According to the state’s website, the Marijuana Legalization Act also includes rulemaking in areas including tracking marijuana plants and product, enforcement and compliance, health and safety data, labeling and packaging and licensing and fees.
OPT-IN VOTE: Elsewhere in Maine, the Auburn City Council is set to vote Monday on an ordinance that would allow the city to have recreational and medical marijuana businesses within its borders.
According to the Sun Journal, Auburn is among the first few municipalities in Maine to draft an ordinance covering medical as well as recreational.
Assistant City Manager Phil Crowell said if the council opts in and passes the first reading, a final reading and public hearing would occur June 3.
VYING FOR FINAL FOUR: Monday is the deadline for companies to apply for license consideration to operate one of four retail marijuana facilities in Springfield, Massachusetts.
The proposals will receive rankings based on factors that include project design, location, public health and safety and diversity plans, MassLive.com reported.
The City Council approved an ordinance last year that allows up to 15 retail shops in Springfield. However, it decided to limit the first phase to a maximum of four.
MJ companies picked during the initial phase will be the first to negotiate host community agreements with the city, according to MassLive.com.
EARNINGS ROUNDUP: Vertically integrated company 48North Cannabis Corp. of Canada said it planned to announce its third-quarter 2019 financial results Monday.
The Toronto-based firm, which is focused on the health and wellness market through cultivation and extraction, operates two indoor-licensed cannabis production sites in Ontario with more than 86,000 square feet of production capacity.

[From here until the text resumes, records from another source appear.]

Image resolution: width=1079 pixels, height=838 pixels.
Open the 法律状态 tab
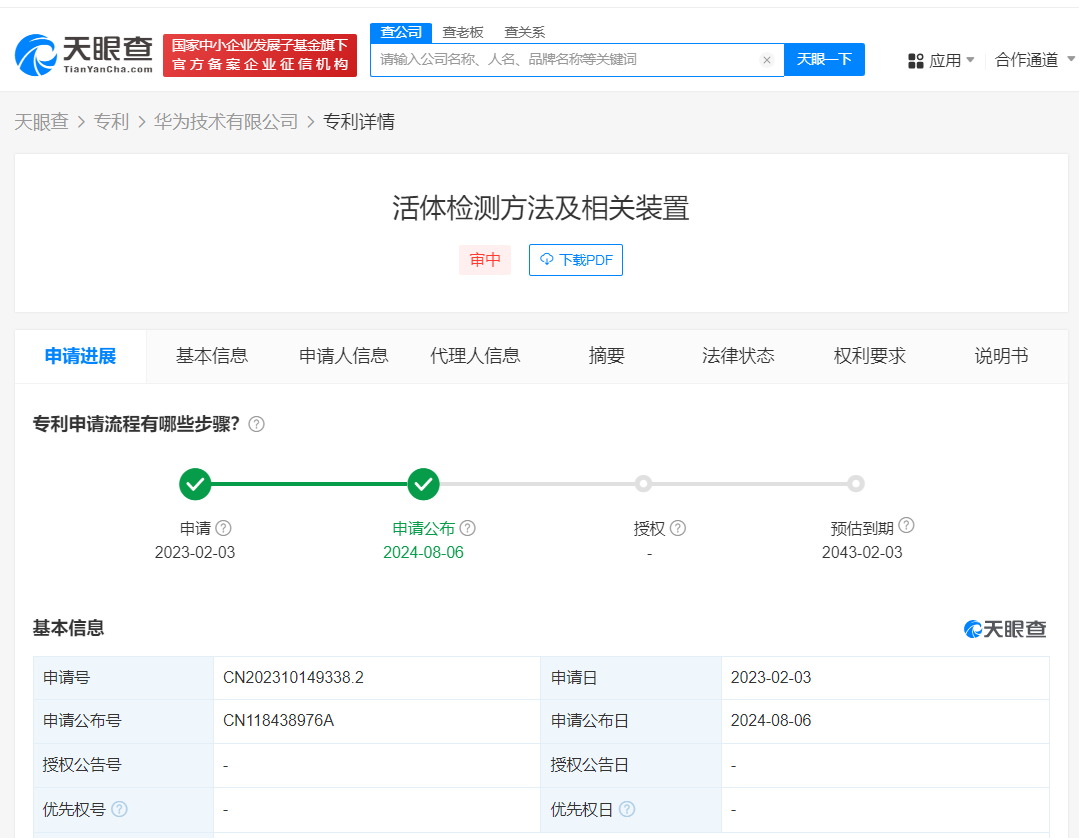[x=738, y=356]
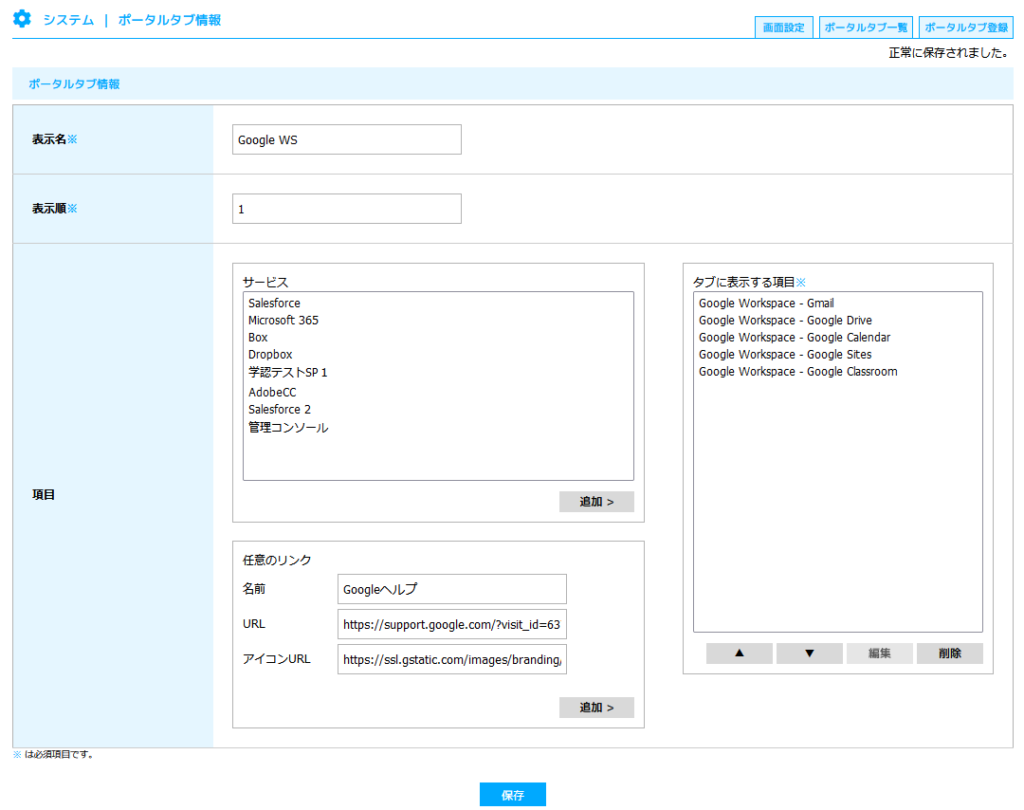Select Google Workspace - Google Classroom entry
Viewport: 1024px width, 810px height.
tap(797, 371)
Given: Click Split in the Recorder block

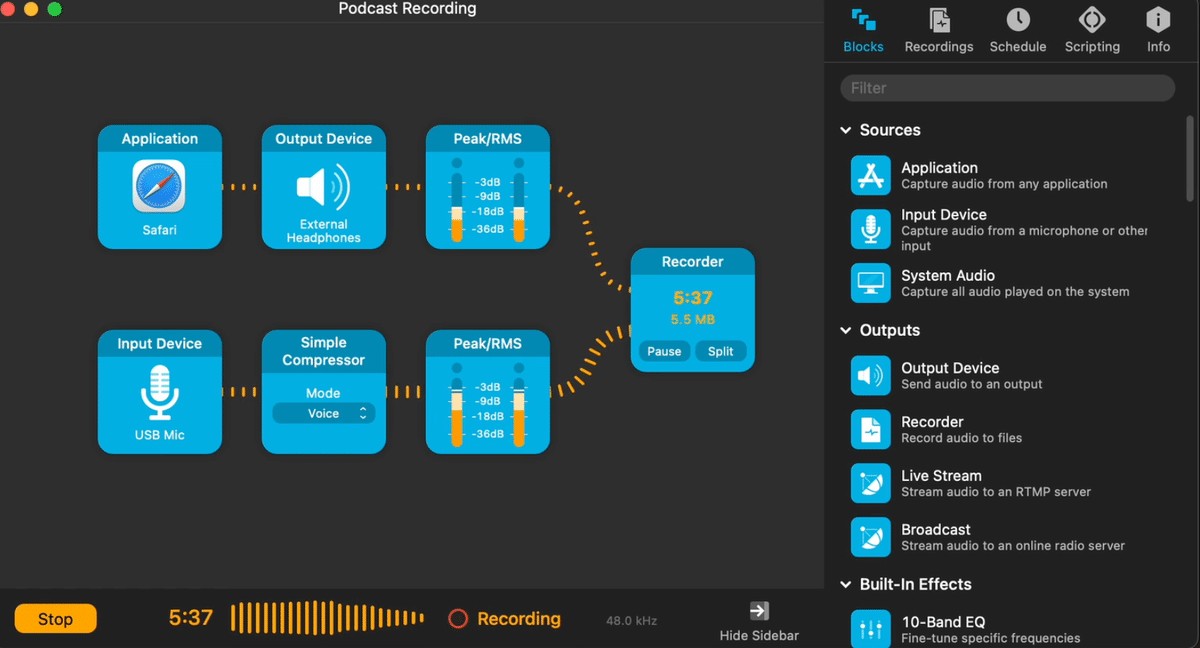Looking at the screenshot, I should point(720,352).
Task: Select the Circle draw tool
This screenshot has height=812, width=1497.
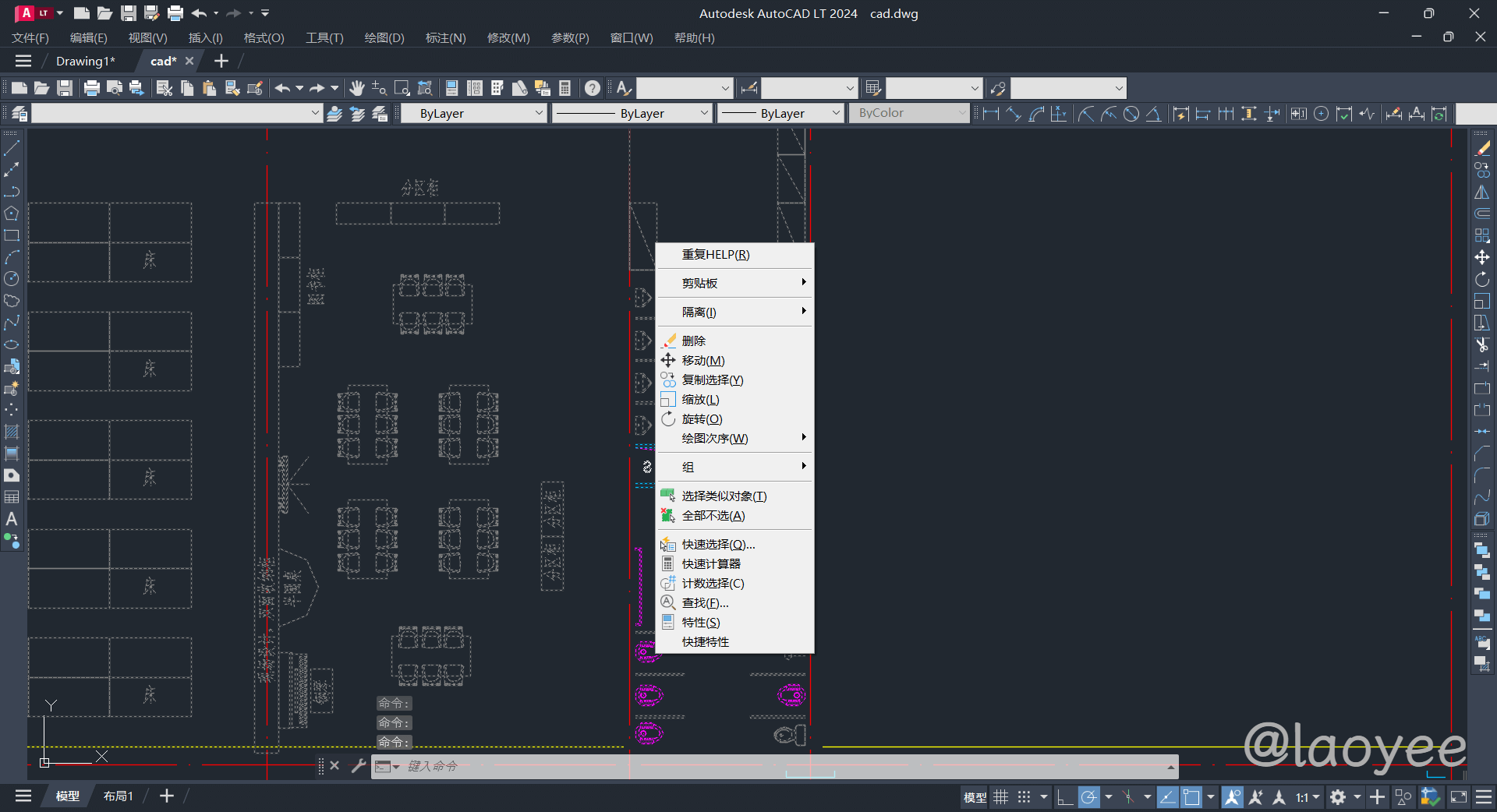Action: [12, 279]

48North announced late last week it had received Health Canada approval to operate a 100-acre farm providing organic, sun-grown cannabis.
MOVING MARKETS: Organigram Holdings, the parent company of Organigram, a Canadian producer of cannabis and cannabis-derived products, said it will begin trading on the Nasdaq Global Select Market on Tuesday under the ticker symbol OGI.
Organigram’s common shares will continue to list and trade on the TSX Venture Exchange, also as OGI.
The Moncton, New Brunswick-based company’s shares will trade on the over-the-counter markets as OGRMF until market close Monday.
EXPIRING LICENSE SCORECARD: There are 125 cultivation licenses set to expire this week in California, according to an analysis of state license data by Marijuana Business Daily.